On 20 April 2009, the Directorate of Military Lands and Cantonments handed Ms Khaleda a notice, asking her to vacate the cantonment residence. Ms Khaleda filed a petition with the High Court challenging the legality of the government notice asking her to leave the house within 15 days. The government reiterated the order and the former prime minister rejected it again. In mid-October this year, the High Court turned down Khaleda’s appeal, giving her 30 days to vacate the premises.
BNP secretary general Khandker Delwar Hossain said that Khaleda Zia filed a leave to appeal with the Appellate Division on 8 November in order to get the High Court verdict overturned. At present, the appeal has not yet been heard. The formal hearing was adjourned to 29 November. However, the Appellate Division did not stay the High Court verdict.

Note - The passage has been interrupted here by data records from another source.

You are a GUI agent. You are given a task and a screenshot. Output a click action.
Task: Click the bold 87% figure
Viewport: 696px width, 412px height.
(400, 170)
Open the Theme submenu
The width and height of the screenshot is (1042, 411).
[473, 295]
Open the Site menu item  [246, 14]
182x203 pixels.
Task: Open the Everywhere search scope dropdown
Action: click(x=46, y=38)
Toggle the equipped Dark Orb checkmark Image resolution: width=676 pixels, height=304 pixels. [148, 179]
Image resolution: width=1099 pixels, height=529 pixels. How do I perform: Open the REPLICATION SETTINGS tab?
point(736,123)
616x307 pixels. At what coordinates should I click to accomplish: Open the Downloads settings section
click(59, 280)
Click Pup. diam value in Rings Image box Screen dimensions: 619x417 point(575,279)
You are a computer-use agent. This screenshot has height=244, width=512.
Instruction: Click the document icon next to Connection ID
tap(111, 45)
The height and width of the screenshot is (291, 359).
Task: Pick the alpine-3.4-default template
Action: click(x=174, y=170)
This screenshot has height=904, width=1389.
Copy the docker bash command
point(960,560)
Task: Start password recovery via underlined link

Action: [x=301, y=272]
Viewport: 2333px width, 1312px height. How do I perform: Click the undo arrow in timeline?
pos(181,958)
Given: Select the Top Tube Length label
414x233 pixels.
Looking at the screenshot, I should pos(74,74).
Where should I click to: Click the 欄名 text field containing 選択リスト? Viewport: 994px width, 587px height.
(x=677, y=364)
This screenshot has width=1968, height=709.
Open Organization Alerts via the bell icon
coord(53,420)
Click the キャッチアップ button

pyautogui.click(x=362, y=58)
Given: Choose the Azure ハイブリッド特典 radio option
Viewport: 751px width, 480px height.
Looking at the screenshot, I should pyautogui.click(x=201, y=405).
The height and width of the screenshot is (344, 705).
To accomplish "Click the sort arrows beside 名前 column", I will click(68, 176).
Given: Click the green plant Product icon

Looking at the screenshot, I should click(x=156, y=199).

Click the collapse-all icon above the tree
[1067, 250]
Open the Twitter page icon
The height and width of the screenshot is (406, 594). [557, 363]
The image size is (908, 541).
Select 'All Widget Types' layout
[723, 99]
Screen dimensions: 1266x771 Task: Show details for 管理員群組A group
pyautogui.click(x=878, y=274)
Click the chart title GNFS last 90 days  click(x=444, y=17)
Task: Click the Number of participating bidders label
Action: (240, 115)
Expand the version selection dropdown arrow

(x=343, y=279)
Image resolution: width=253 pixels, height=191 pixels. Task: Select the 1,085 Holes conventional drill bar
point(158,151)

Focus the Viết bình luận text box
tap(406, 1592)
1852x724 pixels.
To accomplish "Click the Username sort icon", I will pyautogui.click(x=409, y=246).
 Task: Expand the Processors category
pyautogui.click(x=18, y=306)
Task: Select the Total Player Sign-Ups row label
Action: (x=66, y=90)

Thus, Ms Khaleda was forced out of her home last Saturday. At a press conference, she said that security officials broke down her front door, and dragged her out. Military sources say instead that she left on her own accord.
Begum Khaleda Zia was the prime minister of Bangladesh between 1991 and 1996, the first woman to be democratically elected to that post in her country’s history (and the second woman in a Muslim country after Benazir Bhutto in Pakistan).
In 1981, then Pakistan President H M Ershad assigned her the house from which she was removed after her husband, General Ziaur Rahman, was killed during a military coup.